EXERCISE PROMPT: In how many lines of the entries below does "kibontására" appear? Give only the number.

Stored items:
□ □ □
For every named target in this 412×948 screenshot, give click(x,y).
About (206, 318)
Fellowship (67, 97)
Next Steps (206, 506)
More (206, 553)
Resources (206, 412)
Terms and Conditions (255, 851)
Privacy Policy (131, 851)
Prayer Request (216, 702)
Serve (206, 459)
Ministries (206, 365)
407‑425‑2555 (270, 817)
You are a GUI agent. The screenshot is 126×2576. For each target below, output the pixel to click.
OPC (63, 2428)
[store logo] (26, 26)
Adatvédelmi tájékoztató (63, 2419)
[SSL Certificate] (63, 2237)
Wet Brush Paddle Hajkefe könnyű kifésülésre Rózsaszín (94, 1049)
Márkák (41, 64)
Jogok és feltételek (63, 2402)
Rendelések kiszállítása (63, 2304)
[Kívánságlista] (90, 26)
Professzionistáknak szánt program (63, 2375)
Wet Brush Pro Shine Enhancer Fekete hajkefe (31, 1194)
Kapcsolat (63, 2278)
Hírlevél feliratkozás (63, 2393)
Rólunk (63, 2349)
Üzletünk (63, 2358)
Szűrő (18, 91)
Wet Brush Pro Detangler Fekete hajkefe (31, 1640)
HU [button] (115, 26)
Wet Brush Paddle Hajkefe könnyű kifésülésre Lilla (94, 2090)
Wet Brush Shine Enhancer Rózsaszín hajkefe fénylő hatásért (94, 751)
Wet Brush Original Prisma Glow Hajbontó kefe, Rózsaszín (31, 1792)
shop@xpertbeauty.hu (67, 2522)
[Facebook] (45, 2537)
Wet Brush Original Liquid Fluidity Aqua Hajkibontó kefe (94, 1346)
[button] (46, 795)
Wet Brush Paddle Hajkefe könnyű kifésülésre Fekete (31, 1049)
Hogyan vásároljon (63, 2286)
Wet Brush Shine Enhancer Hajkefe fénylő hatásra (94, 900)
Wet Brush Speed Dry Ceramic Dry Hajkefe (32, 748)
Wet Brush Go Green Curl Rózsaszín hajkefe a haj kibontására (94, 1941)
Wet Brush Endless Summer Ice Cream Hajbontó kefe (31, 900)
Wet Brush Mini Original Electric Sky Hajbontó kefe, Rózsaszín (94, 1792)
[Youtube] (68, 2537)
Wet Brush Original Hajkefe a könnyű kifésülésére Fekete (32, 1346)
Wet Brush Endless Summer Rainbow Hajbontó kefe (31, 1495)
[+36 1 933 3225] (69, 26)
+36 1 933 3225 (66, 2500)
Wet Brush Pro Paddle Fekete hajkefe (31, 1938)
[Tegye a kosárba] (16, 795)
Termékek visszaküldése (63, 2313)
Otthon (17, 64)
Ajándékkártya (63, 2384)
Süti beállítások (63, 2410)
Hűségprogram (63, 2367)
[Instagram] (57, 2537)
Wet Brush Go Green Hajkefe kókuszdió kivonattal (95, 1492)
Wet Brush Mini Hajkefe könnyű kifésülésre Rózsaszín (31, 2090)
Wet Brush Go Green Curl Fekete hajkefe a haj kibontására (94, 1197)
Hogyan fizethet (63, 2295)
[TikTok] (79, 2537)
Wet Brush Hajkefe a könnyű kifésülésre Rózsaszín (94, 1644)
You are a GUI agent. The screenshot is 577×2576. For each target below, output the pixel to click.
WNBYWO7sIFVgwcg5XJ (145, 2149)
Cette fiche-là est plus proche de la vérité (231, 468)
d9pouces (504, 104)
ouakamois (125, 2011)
□ □ □
ANSWER TO THE EXERCISE: 2